(Exercise): Everything from the line that contains "Screen dimensions: 1366x768" to the final line of the data, both ends included, must be set down exactly, apart from the pictures.

(Provided records):
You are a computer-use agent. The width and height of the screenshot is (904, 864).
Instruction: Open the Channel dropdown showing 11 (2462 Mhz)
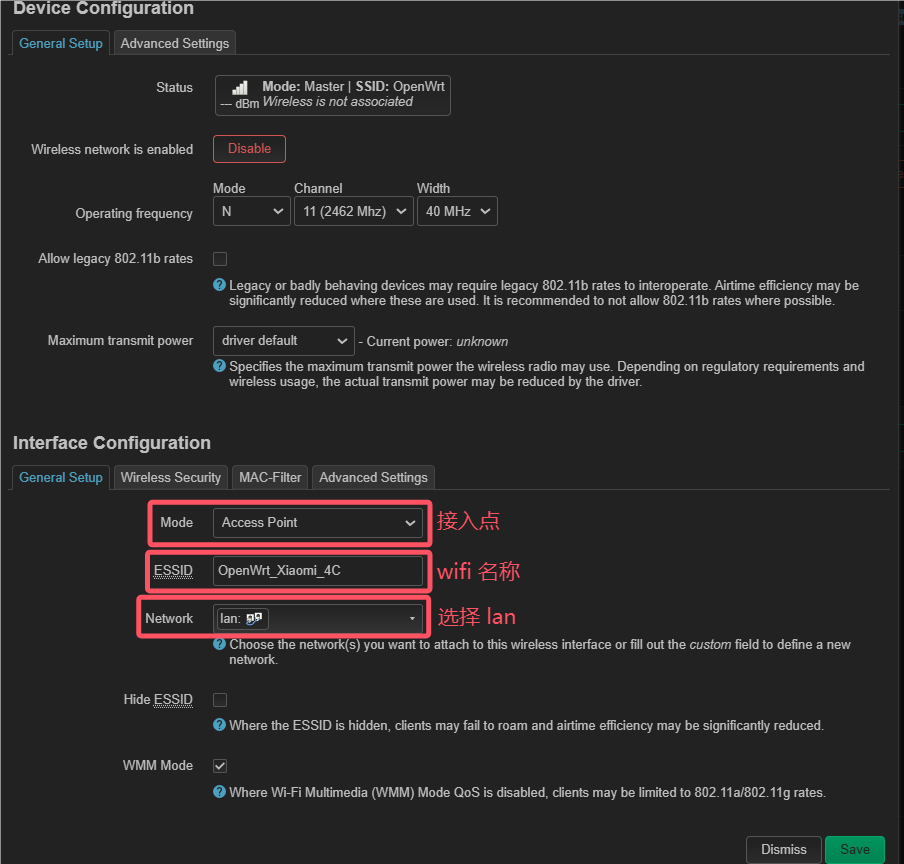pos(353,212)
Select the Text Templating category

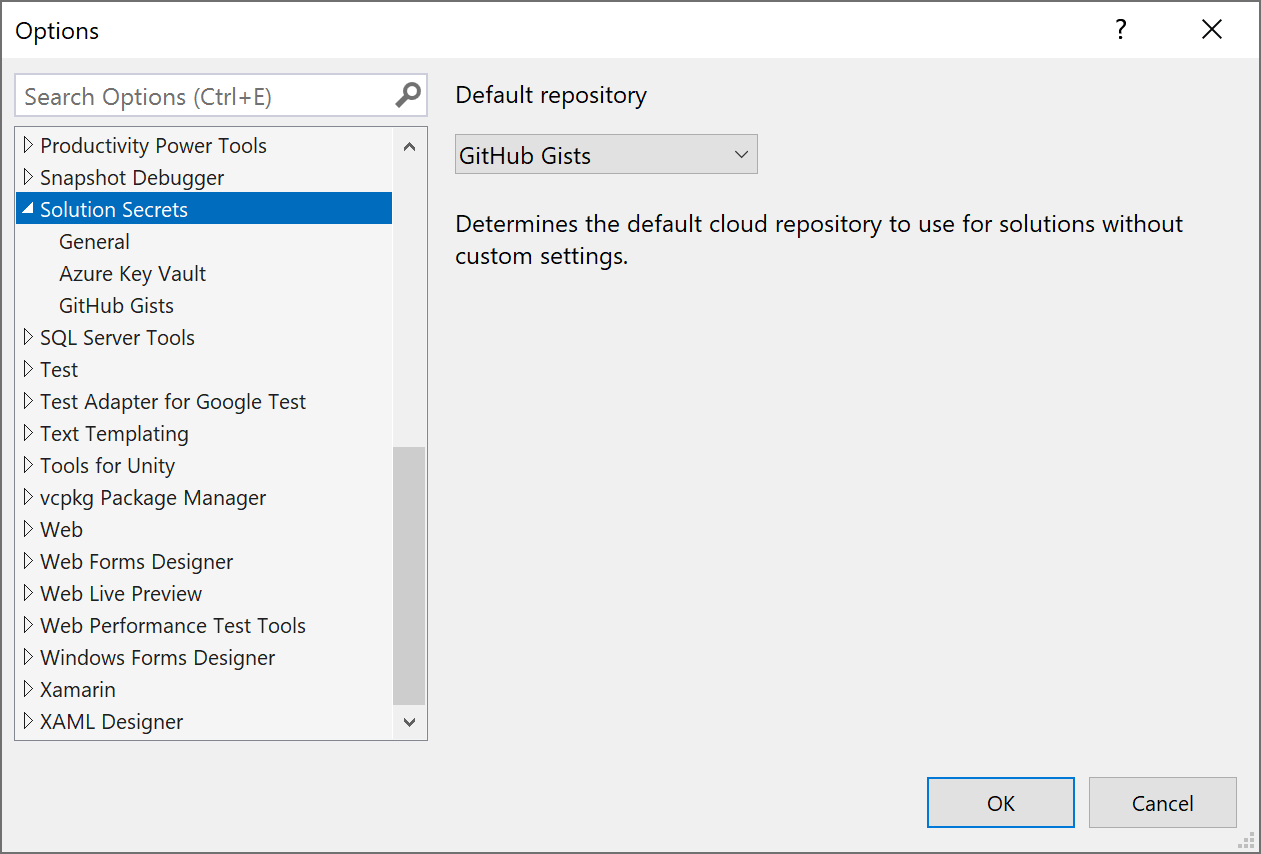point(114,433)
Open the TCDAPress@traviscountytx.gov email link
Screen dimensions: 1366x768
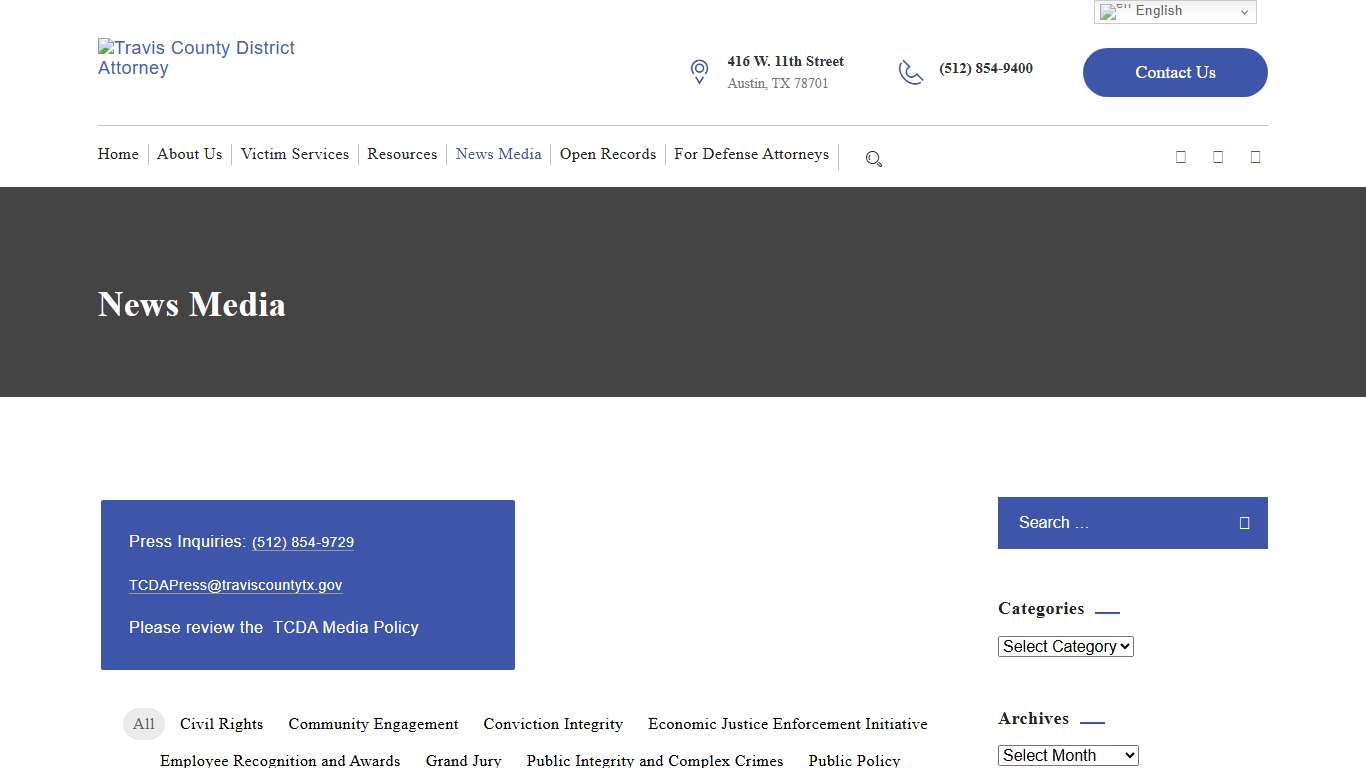235,585
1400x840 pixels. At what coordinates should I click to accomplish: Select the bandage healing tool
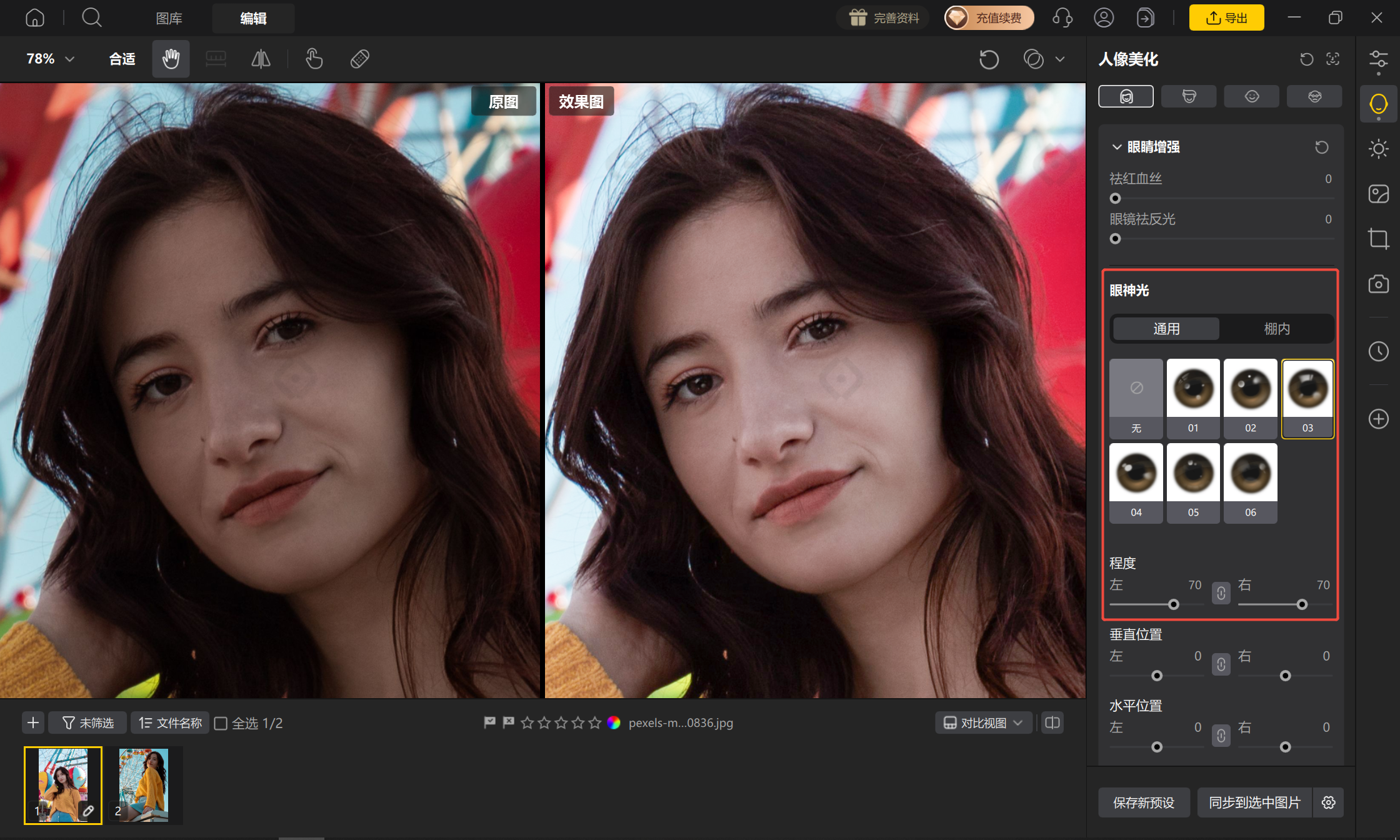click(x=360, y=59)
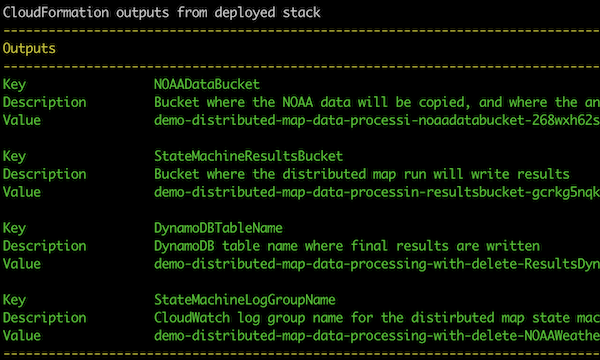Click the ResultsDyn table value string
Image resolution: width=600 pixels, height=360 pixels.
point(377,264)
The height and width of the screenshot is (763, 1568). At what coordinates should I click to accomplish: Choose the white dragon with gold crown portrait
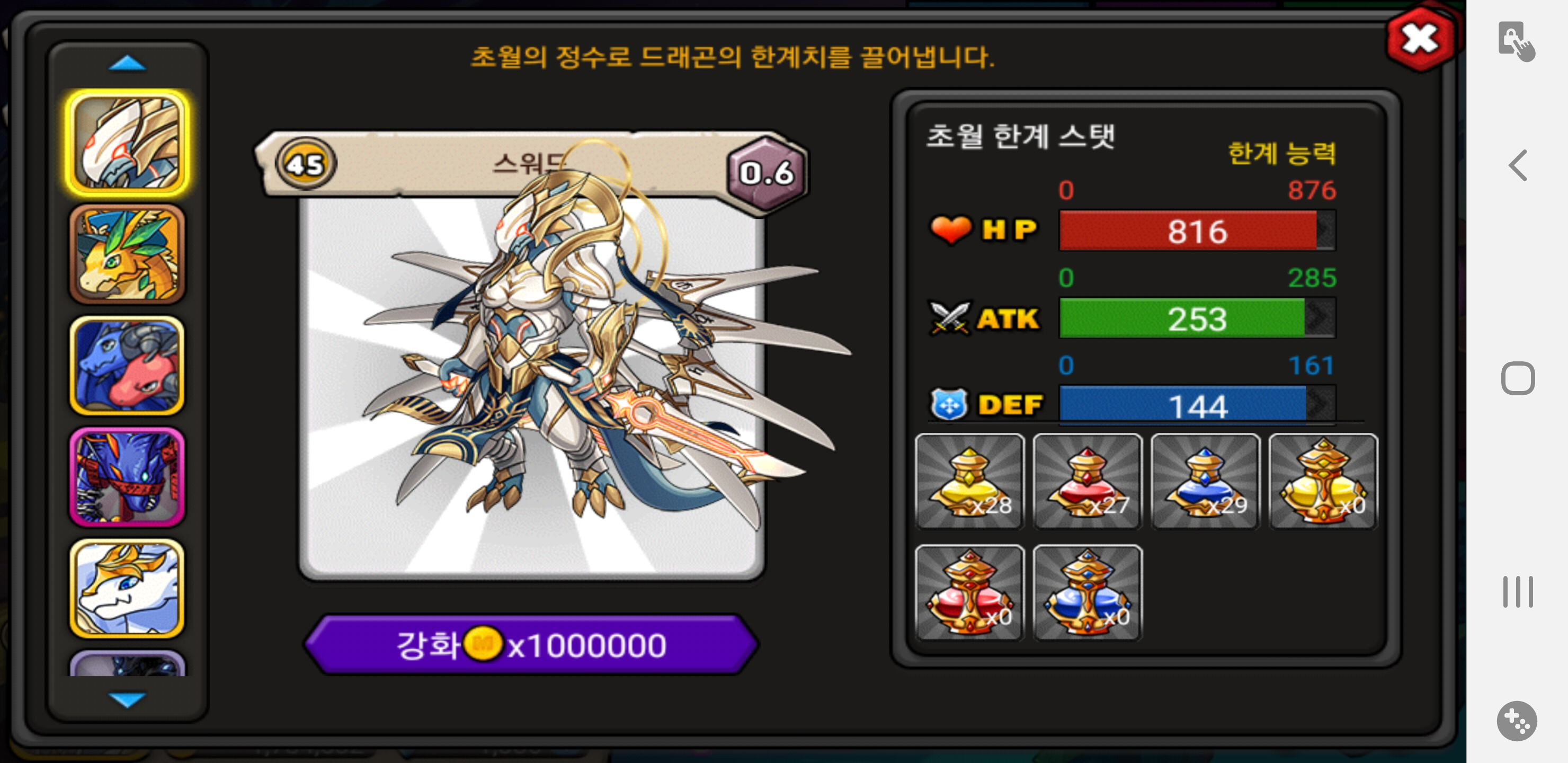pos(127,589)
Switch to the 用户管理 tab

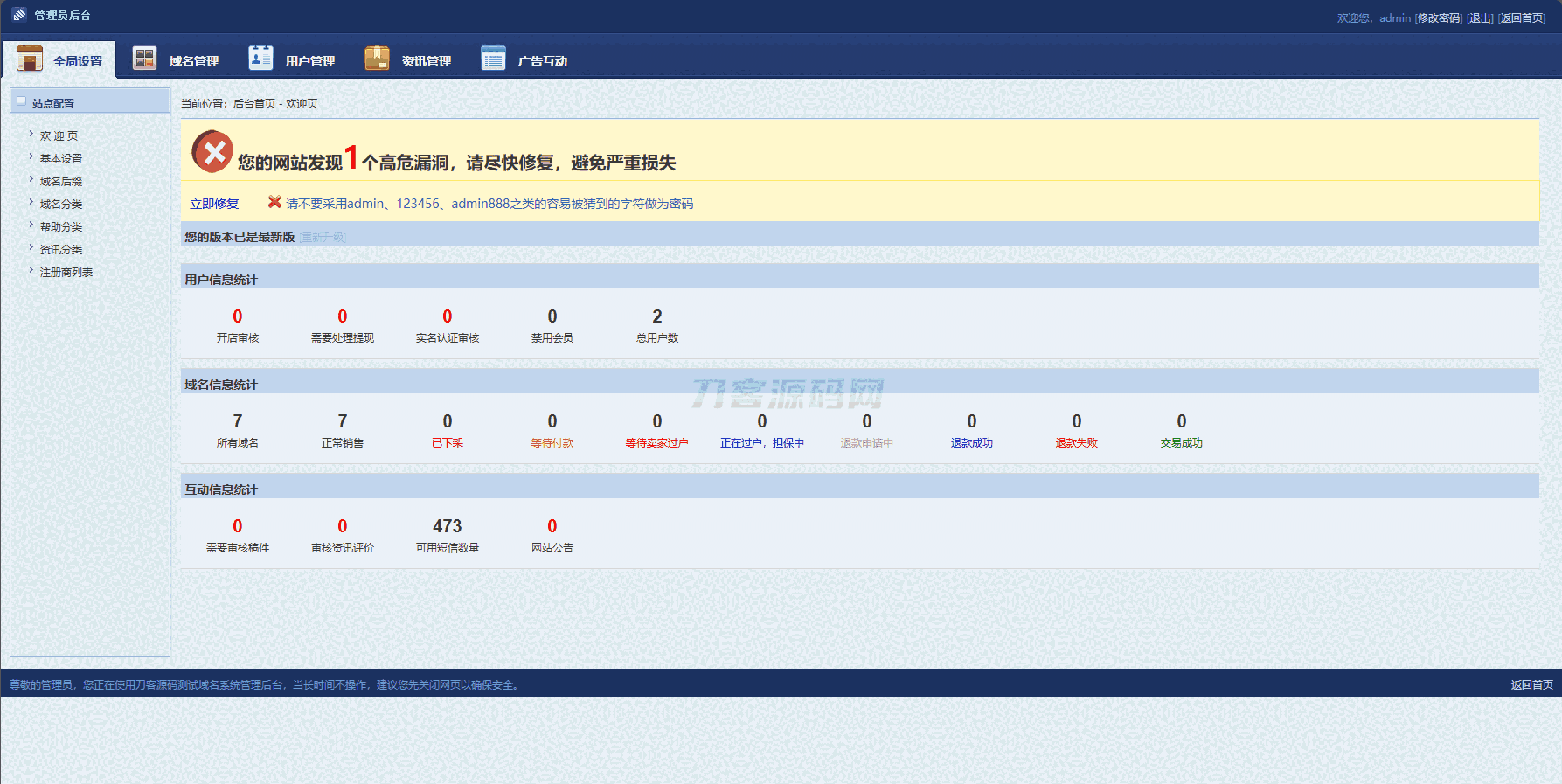point(309,61)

(Task answer):
Screen dimensions: 1366x768
235,585
1400x840 pixels. At what coordinates should I click to accomplish: Select the bandage healing tool
click(x=360, y=59)
Click the ResultsDyn table value string
Image resolution: width=600 pixels, height=360 pixels.
point(377,264)
The height and width of the screenshot is (763, 1568). At what coordinates should I click to accomplish: Choose the white dragon with gold crown portrait
pos(127,589)
Switch to the 用户管理 tab

point(309,61)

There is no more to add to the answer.